This is a blog entry cross-posted from my Intel Software blog at http://software.intel.com/en-us/blogs/2010/08/28/shopping-athletes-get-new-embedded-help/
I'm not really big on "shopping" as a sport. Some people love to wander the up and down the aisles of Costco on a "treasure hunt" to see new and unexpected items for sale or wander from store to store in a shopping mall. I'm more one of those "hunters" who targets what I need, goes in for the kill, and relaxes in the cave after the hunt.
But I can see how something like the smart kiosks that Paul Otellini showed off in his Comdex keynote would be cool for shopping athletes. (Spendletes?) In case you missed it the first time around, here it is again:
Here's the link: http://www.youtube.com/watch?v=1ConBYAzAfk
Offhand, if you were given the job to build something like this for a customer, what kind of technology would you need to pull it off?
- 3D graphics. Plenty of animations which would be nicely rendered in OpenGL or it's cousins.
- Touch input with a really big touch screen area.
- Recognition algorithms which can take a video feed and determine the height and gender of the shopper.
- Video playback. You probably want efficient video decode.
- Networking and a quick database connector to look up loyalty memberships
- Blue tooth connection to send directions or coupons to your phone
- How about enough processing horsepower to handle multiple of these kiosks in the store
Although all of these appear to be important, the most critical technology of them all is not even listed here.
The most important technology is that it doesn't crash.
When I see something like this demo, I imagine kids coming into the store and playing around with it endlessly. I see teen hackers trying to break into the network somehow. I see a store staffed with employees who don't have the training to fix it if it goes haywire.
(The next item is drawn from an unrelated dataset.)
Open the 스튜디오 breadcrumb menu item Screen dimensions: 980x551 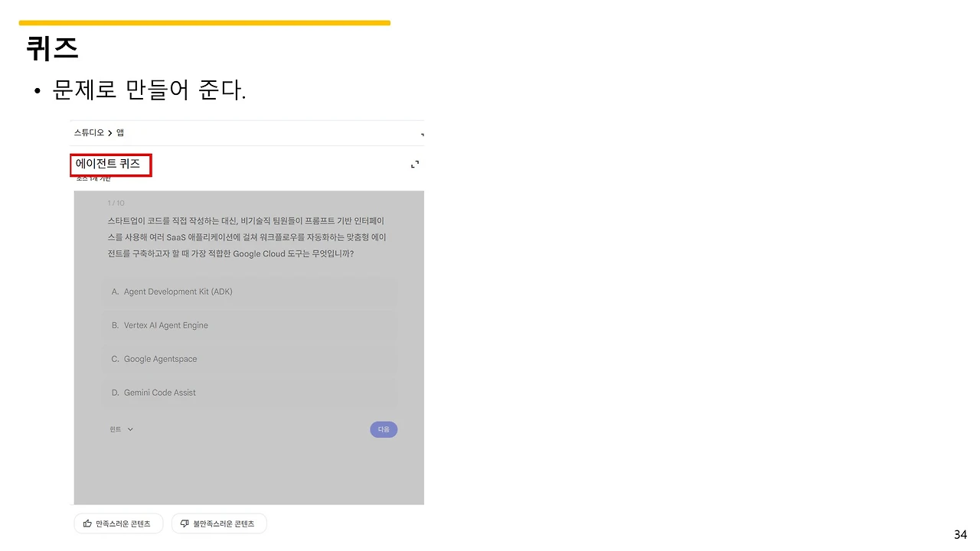tap(88, 132)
That's why this kind of thing is considered an embedded application. If you deploy something like this in your store, the last thing you want to see is a BIOS setup screen or the Blue Screen of Death. You design it to be tough as a tank and to run forever.
Frankly, this is one reason why people start with systems like an embedded Linux system, which has a great reputation for running for months on end with no intervention even with advanced technologies running on top.
Of course, it's just a short step from this kiosk to the kinds of displays we saw in "Minority Report"
No telling when people will be willing to give up their privacy for the sake of a better tank top at The Gap.